#### Исходный документ
5. Посоветуй это же Кассию посредством писем: надежда на свободу только в главных ставках ваших лагерей. Ведь на западе у нас надежные полководцы и войска. Этот оплот юноши[6175] до сего времени, я уверен, надежен, но многие так подрывают его, что я иногда страшусь, что он поколеблется. Вот тебе все состояние государства, которое было, по крайней мере, тогда, когда я отправлял это письмо. Я хотел бы, чтобы обстоятельства впоследствии улучшились. Но если будет иначе (да отвратят боги это предзнаменование!), я буду скорбеть за участь государства, которое должно было быть бессмертным. Что же касается меня, то сколько мне остается[6176]?


DCCCXCVII. Гаю Кассию Лонгину, в провинцию Сирию

[Fam., XII, 8]

Рим, вскоре после 8 июня 43 г.

Марк Туллий Цицерон шлет большой привет Гаю Кассию.

#### Задание 1
Где, согласно отрывку из писем Цицерона, у римлян надежные полководцы и войска?
#### Задание 2
Продолжите отрывок из писем Цицерона, начав сразу после его последней фразы.

#### Имеющиеся данные
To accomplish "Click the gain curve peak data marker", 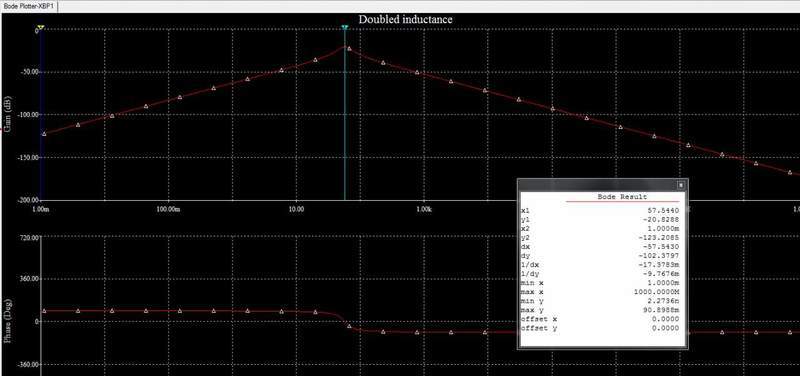I will (349, 48).
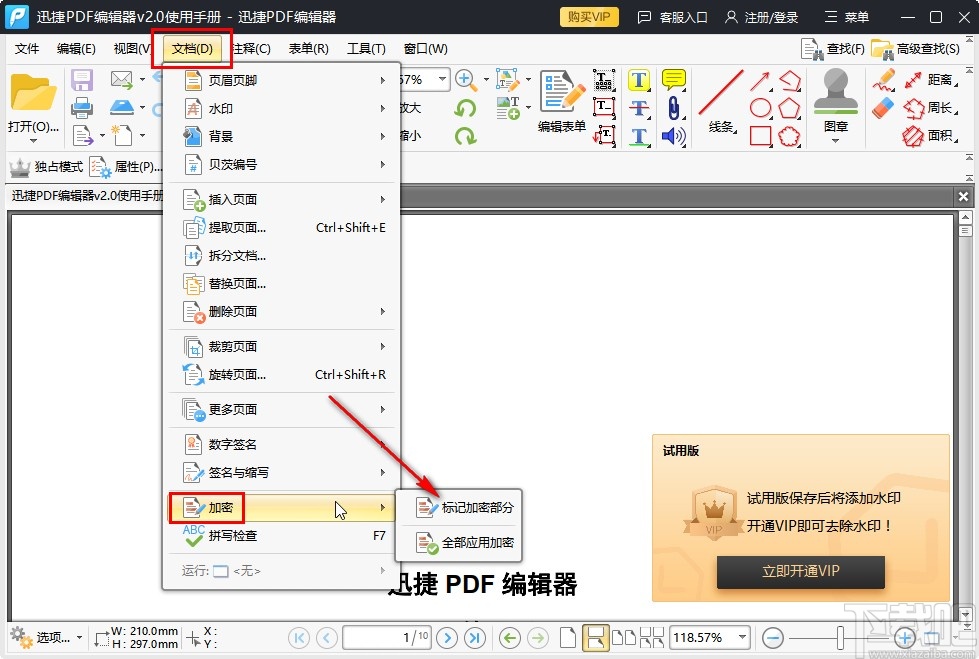
Task: Click the 购买VIP button
Action: (x=588, y=16)
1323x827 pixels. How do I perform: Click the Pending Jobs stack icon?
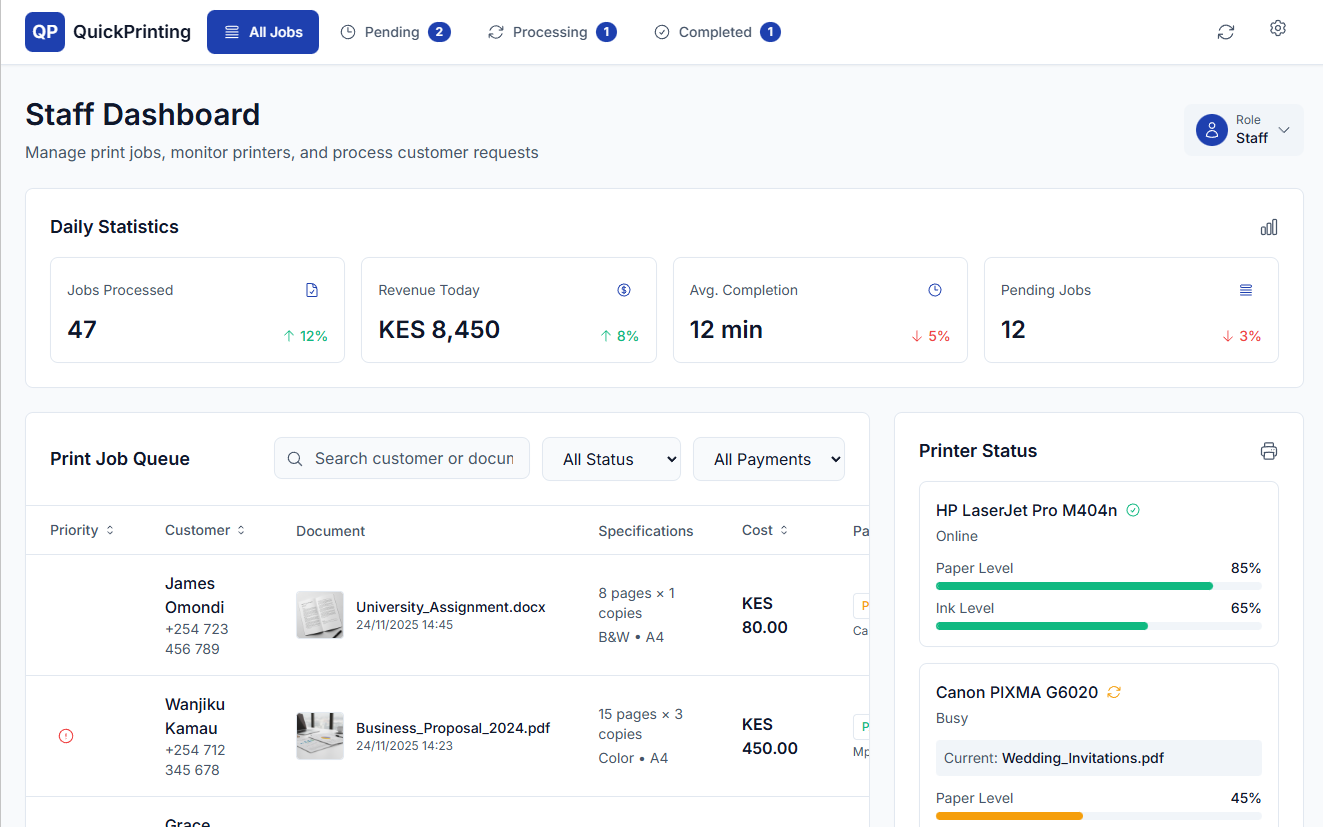click(1246, 290)
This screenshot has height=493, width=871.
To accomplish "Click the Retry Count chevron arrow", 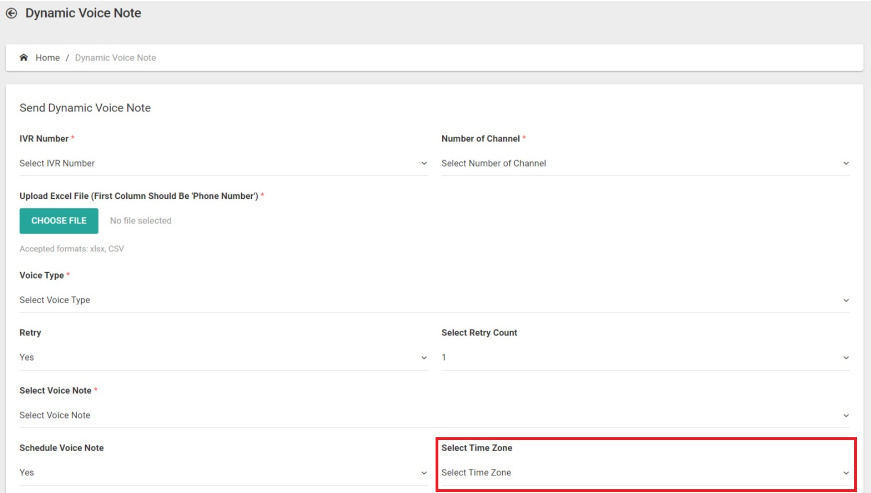I will [x=846, y=358].
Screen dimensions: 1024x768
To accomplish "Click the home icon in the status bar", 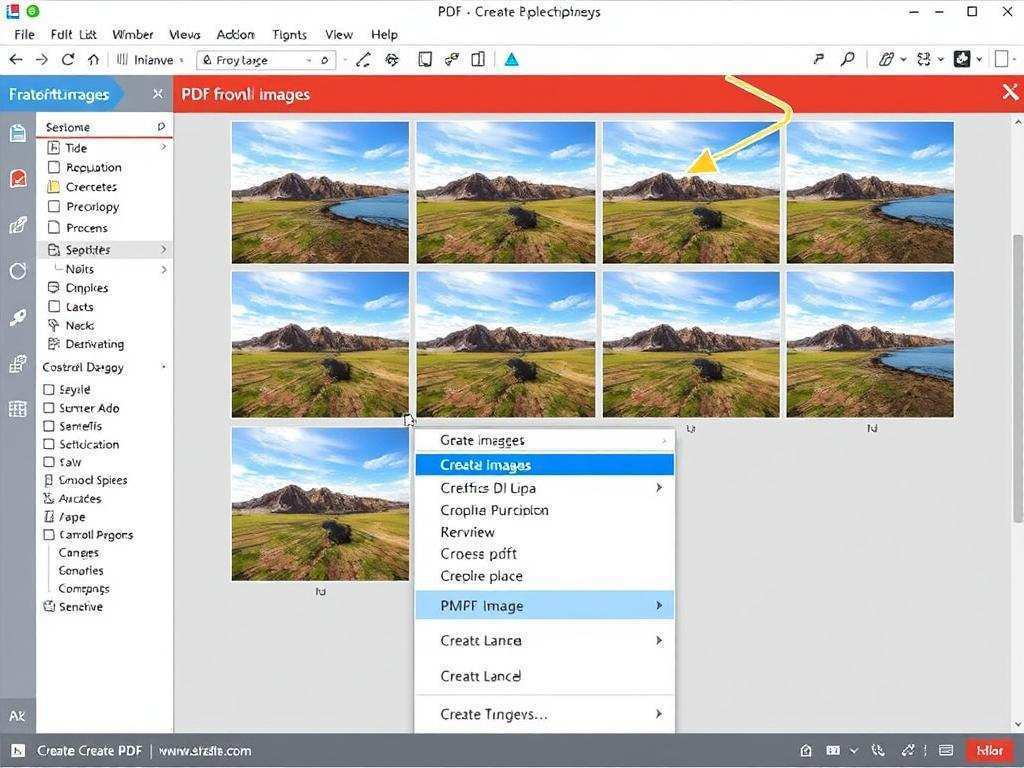I will [x=806, y=751].
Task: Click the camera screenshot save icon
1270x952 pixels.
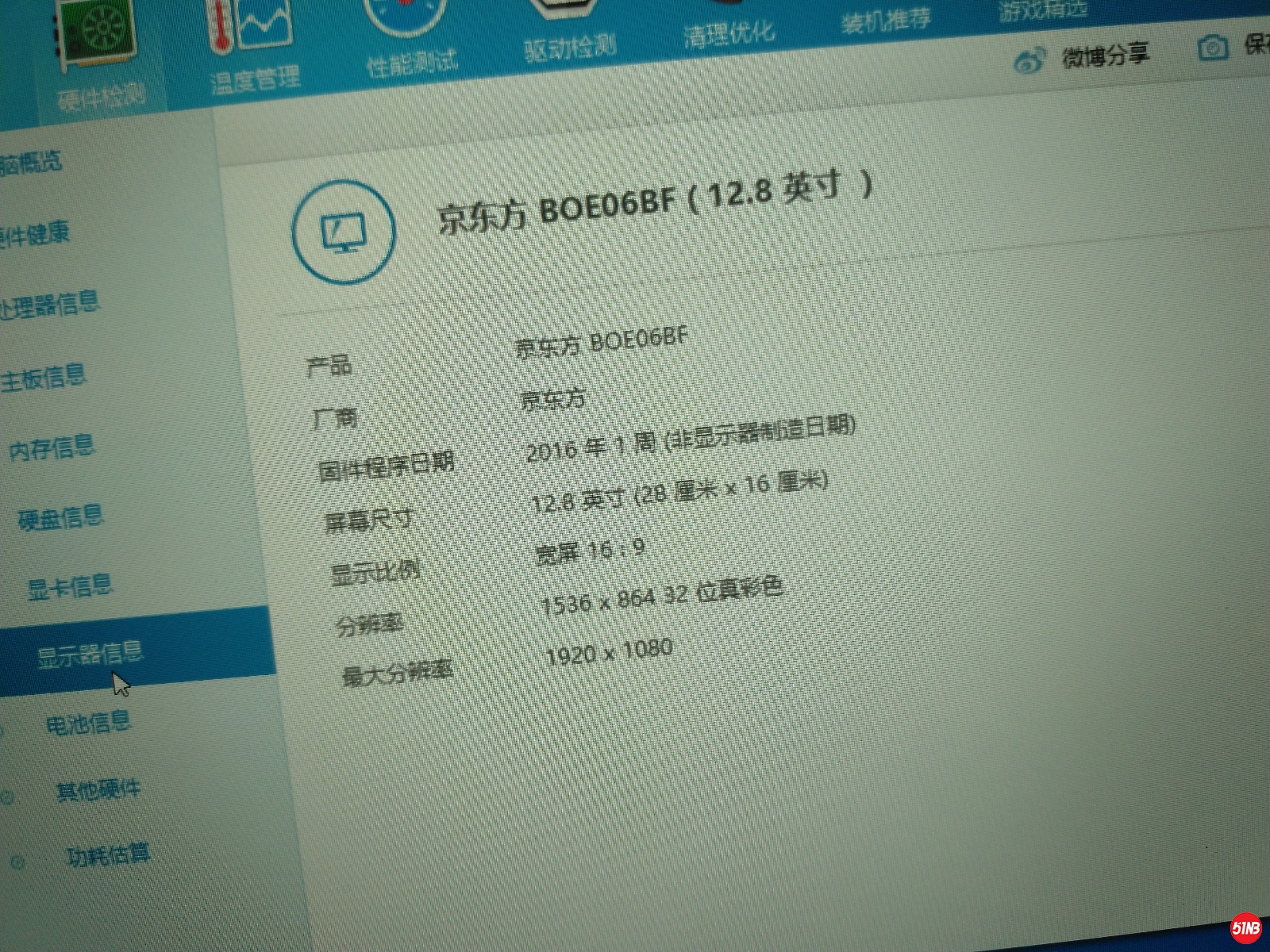Action: click(1211, 49)
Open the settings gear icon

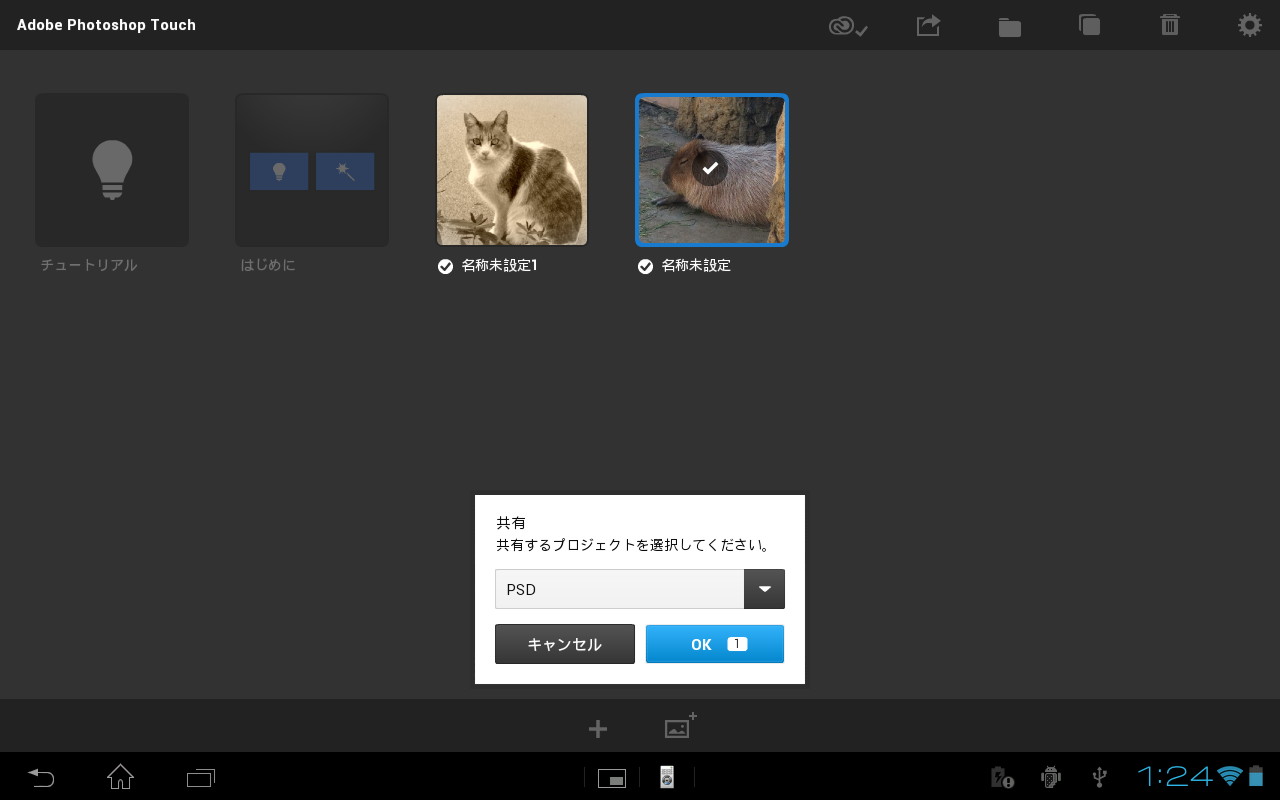click(x=1249, y=25)
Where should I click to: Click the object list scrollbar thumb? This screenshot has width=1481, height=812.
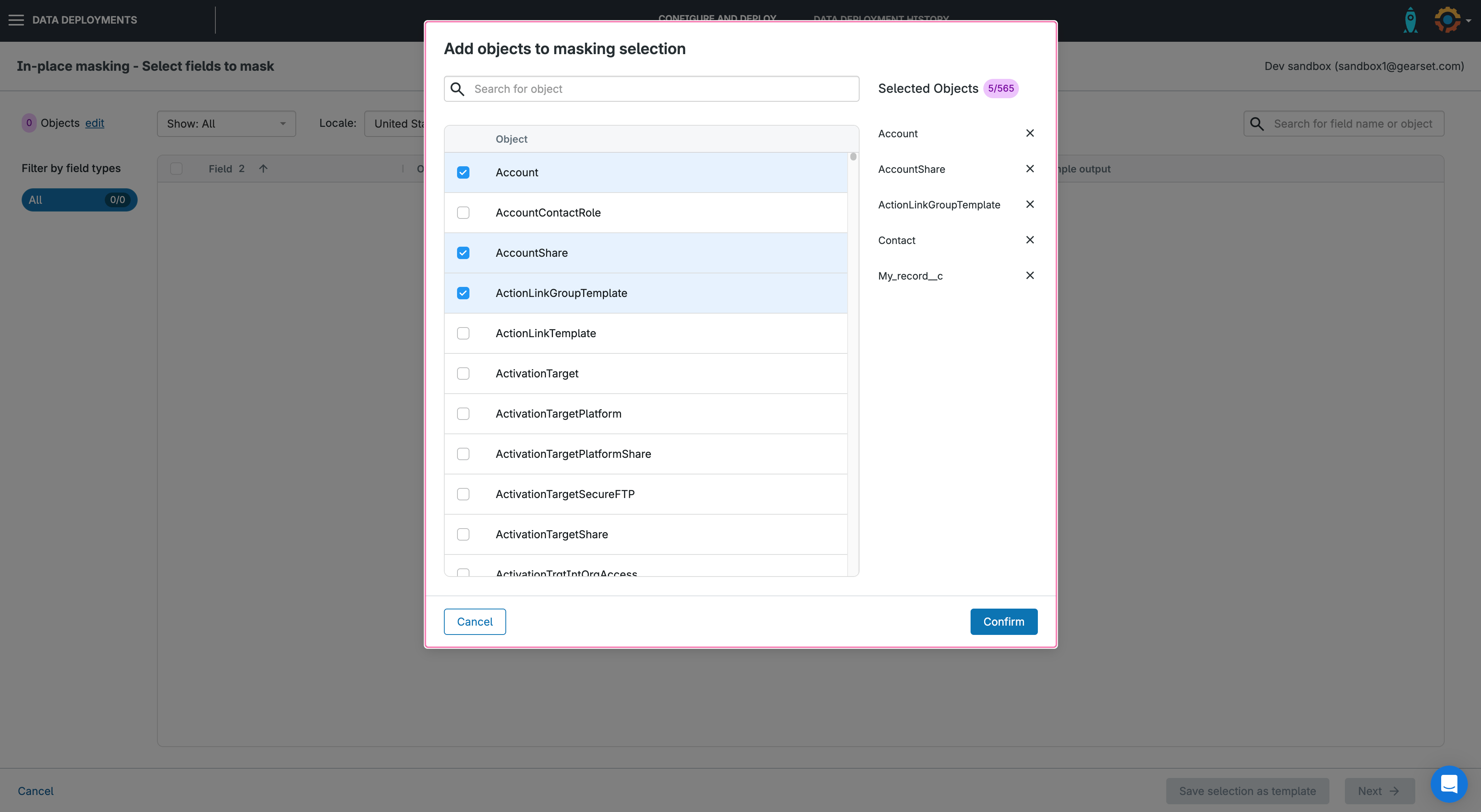(853, 157)
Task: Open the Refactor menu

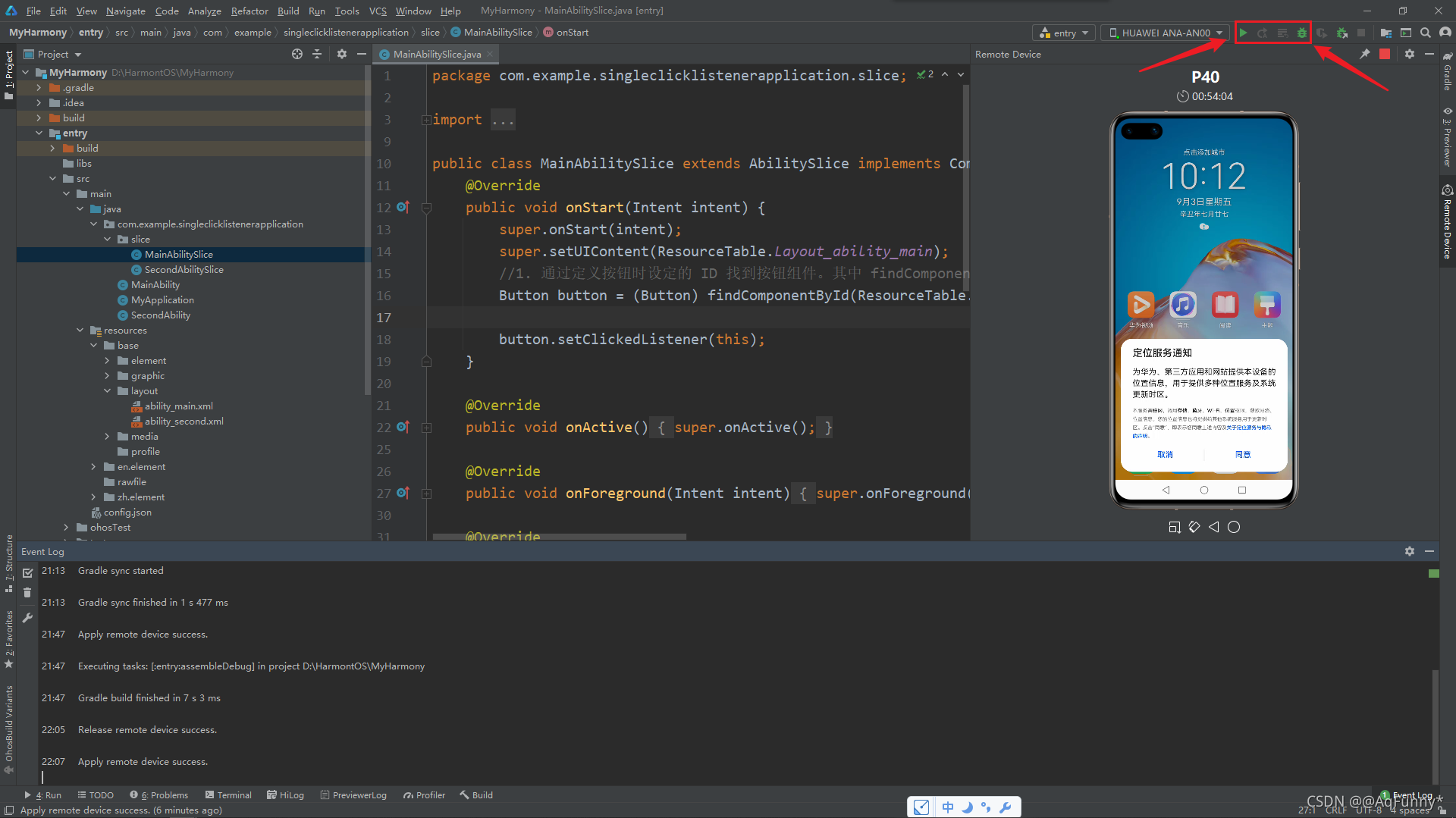Action: pyautogui.click(x=249, y=11)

#### Ваш ответ 1
На западе.

#### Ваш ответ 2
1. О преступлении и необычайном легкомыслии и непостоянстве своего родственника Лепида[6177] ты, полагаю, узнал из актов[6178], которые, как я уверен, посылаются тебе. Поэтому мы, закончив войну, как мы полагали, ведем возобновившуюся войну, и вся наша надежда — на Децима Брута и Планка; если хочешь знать правду — на тебя и моего Брута[6179], не только для прибежища в настоящее время, если — чего я не хотел бы — случится что-либо неблагоприятное, но также для укрепления свободы навсегда.

2. Мы здесь слышим о Долабелле то, чего хотели бы[6180], но не располагаем верными источниками. Ты же, знай это, великий человек, как по признанию нынешнего, так и в чаяниях будущего времени. Имея это в виду, старайся стремиться к высшему. Нет ничего столь великого, чего бы ты, по признанию римского народа, не мог совершить и достигнуть. Будь здоров.


DCCCXCVIII. Квинту Корнифицию, в провинцию Старую Африку

[Fam., XII, 30]

Рим, после 8 июня 43 г.

Марк Туллий Цицерон шлет большой привет Корнифицию.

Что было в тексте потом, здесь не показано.